The Reasoning Harness: Preserving What's Understood, Not Just What's Said, in Human-AI Collaboration
And why that distinction may matter more for AGI than model scale.
I. The Harness Is the Product
Four days ago, Anthropic accidentally shipped the complete source code for Claude Code inside a public npm package. Within hours, 512,000 lines of TypeScript were mirrored across GitHub, analyzed by thousands of developers, and rewritten from scratch in Python by a single developer before sunrise.
The code revealed something the AI community had suspected but never seen confirmed at this level of detail: the harness layer — not the model — is where the product value lives.
The three-layer memory system. The tool orchestration. The self-healing architecture. The 19 permission-gated tools. None of this is the model. It’s the infrastructure around the model that makes it useful for real work. A Stanford and MIT paper published earlier this year — “Meta Harness: End-to-End Optimization of Model Harnesses” — formalized this insight: changing the harness around a fixed model produces a 6x performance gap. The model is the engine. The harness is everything else. And the harness matters at least as much as the engine.
The leak also revealed KAIROS — an unreleased feature that turns Claude Code into an always-on background agent. KAIROS performs autonomous “memory consolidation” while the user is idle: merging observations, resolving contradictions, converting vague insights into structured facts. Even Anthropic recognizes that persistence requires curation, not just storage. But KAIROS curates for a coding agent. It optimizes task execution. It does not preserve collaborative reasoning.
But here’s what nobody’s talking about.
Every production harness that exists today — Claude Code, OpenClaw, Cursor, Codex — is designed for AI-as-tool. Systems where a human gives instructions and an AI executes them. There is no production harness for preserving reasoning across sessions. No infrastructure for maintaining logical provenance as a project evolves. No architecture for capturing the flow of collaborative thinking, the strategic posture shifts, the dependency chains that connect one conclusion to another across weeks or months of work.
There is no harness for AI-as-collaborator.
And that may be the most consequential gap in AI infrastructure today.
II. The Problem Everybody Experiences and Nobody Solves
Anyone who has used AI for extended project work — legal strategy, research, systems design, policy analysis, creative development — has experienced the same frustration.
You spend two hours in a deep strategic conversation. You reach insights neither of you would have reached alone. The reasoning builds cumulatively, each exchange raising the operating level. By the end, the AI isn’t just responding to your questions — it’s anticipating the implications, connecting threads you hadn’t connected, challenging assumptions you hadn’t examined. You’re operating in what I call register — a state in which everything is simultaneously available rather than sequentially retrieved, where the conversation has restructured both participants’ processing.
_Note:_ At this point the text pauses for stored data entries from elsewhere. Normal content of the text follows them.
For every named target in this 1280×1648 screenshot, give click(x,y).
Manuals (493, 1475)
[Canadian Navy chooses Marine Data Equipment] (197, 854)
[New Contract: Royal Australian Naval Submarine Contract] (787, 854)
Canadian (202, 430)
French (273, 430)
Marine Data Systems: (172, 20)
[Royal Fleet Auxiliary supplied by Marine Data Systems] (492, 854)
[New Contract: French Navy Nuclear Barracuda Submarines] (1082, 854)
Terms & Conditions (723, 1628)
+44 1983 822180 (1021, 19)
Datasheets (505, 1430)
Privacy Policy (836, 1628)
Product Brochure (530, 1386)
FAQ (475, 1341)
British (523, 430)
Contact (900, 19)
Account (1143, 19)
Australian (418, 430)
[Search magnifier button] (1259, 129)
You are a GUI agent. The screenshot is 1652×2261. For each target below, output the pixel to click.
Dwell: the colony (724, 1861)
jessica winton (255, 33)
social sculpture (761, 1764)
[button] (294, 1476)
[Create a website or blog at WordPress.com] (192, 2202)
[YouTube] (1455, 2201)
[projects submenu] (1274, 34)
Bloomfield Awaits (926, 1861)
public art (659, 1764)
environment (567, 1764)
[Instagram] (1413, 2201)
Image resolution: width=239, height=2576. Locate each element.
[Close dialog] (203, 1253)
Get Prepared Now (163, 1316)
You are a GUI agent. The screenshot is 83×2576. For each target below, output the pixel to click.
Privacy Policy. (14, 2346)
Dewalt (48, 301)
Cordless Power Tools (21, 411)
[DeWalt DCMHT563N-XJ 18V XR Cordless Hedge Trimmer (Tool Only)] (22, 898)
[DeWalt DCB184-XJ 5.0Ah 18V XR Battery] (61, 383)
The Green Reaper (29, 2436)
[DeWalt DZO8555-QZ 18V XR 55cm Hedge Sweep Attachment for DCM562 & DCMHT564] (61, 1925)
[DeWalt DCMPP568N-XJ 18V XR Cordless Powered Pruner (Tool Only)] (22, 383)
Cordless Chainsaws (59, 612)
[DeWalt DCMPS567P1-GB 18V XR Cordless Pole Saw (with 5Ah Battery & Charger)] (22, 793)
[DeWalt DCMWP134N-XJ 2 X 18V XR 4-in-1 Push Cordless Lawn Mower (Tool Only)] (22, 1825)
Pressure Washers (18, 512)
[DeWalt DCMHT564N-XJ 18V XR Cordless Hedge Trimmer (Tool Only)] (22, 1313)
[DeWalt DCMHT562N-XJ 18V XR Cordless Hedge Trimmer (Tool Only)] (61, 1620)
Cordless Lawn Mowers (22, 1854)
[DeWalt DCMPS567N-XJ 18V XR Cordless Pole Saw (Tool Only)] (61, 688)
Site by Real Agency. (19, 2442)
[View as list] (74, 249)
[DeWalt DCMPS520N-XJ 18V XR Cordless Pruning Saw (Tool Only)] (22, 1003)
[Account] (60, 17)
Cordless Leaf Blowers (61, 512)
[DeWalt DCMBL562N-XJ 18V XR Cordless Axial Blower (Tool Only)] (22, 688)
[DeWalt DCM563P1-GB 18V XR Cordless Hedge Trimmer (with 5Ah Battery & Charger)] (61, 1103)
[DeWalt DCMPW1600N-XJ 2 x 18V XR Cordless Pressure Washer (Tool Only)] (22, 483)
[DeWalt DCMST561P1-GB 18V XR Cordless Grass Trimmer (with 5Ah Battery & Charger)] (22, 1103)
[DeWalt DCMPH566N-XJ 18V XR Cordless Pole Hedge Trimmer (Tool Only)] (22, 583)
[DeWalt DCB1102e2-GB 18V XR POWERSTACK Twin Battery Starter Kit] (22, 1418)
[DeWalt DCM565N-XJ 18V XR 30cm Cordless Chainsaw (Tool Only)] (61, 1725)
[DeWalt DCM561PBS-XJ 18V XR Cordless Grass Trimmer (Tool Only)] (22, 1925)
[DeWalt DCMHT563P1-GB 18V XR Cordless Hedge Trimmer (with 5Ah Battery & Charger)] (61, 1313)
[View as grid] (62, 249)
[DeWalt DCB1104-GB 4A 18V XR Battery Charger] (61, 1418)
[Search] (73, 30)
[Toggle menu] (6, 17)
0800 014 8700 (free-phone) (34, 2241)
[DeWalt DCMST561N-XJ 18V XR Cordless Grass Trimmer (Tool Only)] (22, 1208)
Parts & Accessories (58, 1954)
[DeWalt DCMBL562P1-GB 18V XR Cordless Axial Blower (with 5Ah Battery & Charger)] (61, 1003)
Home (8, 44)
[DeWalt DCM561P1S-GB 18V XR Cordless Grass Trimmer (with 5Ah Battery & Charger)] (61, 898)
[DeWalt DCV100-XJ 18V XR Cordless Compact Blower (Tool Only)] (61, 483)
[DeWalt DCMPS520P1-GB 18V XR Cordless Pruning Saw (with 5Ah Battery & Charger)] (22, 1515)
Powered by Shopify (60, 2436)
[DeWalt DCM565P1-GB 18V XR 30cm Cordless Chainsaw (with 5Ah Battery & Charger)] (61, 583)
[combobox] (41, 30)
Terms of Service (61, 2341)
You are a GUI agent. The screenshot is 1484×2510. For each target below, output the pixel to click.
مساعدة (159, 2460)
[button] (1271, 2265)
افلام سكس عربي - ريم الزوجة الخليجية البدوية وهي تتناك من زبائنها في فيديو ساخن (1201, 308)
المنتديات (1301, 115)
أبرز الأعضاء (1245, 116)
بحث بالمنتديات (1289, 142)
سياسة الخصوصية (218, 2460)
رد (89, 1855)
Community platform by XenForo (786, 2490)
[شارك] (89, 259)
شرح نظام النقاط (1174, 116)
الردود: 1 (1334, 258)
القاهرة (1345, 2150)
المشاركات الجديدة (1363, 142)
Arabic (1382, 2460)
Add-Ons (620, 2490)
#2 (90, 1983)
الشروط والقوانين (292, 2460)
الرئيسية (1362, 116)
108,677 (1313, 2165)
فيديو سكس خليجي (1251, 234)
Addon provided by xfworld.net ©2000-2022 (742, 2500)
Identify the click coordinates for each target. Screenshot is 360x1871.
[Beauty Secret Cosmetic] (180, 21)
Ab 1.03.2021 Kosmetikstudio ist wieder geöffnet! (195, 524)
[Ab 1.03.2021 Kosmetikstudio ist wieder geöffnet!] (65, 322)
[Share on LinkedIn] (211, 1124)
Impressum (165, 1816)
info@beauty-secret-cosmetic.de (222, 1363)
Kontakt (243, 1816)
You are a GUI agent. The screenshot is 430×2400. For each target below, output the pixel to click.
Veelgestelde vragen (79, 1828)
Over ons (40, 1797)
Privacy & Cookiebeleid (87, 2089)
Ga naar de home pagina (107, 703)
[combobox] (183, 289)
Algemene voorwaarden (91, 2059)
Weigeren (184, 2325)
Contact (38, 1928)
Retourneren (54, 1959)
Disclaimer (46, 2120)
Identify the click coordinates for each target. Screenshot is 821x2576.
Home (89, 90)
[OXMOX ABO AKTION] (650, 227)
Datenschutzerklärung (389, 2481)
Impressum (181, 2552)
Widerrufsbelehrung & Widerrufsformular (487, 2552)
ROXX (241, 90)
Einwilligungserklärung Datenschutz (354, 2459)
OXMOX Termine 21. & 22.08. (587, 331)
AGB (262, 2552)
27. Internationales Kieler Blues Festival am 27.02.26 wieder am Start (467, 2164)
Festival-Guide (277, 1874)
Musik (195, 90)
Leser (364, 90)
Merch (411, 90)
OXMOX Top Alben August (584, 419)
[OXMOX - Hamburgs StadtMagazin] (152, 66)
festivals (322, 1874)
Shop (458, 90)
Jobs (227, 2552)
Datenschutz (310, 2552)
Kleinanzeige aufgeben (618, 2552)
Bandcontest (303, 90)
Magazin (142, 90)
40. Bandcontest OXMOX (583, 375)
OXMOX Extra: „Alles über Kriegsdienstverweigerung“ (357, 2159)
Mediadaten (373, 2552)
Anyone who has experienced this state recognizes it. It’s the moment when the AI stops feeling like a tool and starts feeling like a thinking partner.
Then you close the conversation. And it’s gone.
The next session starts from zero. The AI has no memory of what you discussed, no awareness of the strategic framework you built together, no access to the reasoning chain that produced your conclusions. You can summarize what was decided, but you can’t recreate how you got there. The transcript preserves what was said. What was understood — the reasoning architecture, the implicit connections, the collaborative state that made the conversation productive, the logical provenance of your conclusions — is gone.
The existing solutions address the wrong layer of this problem.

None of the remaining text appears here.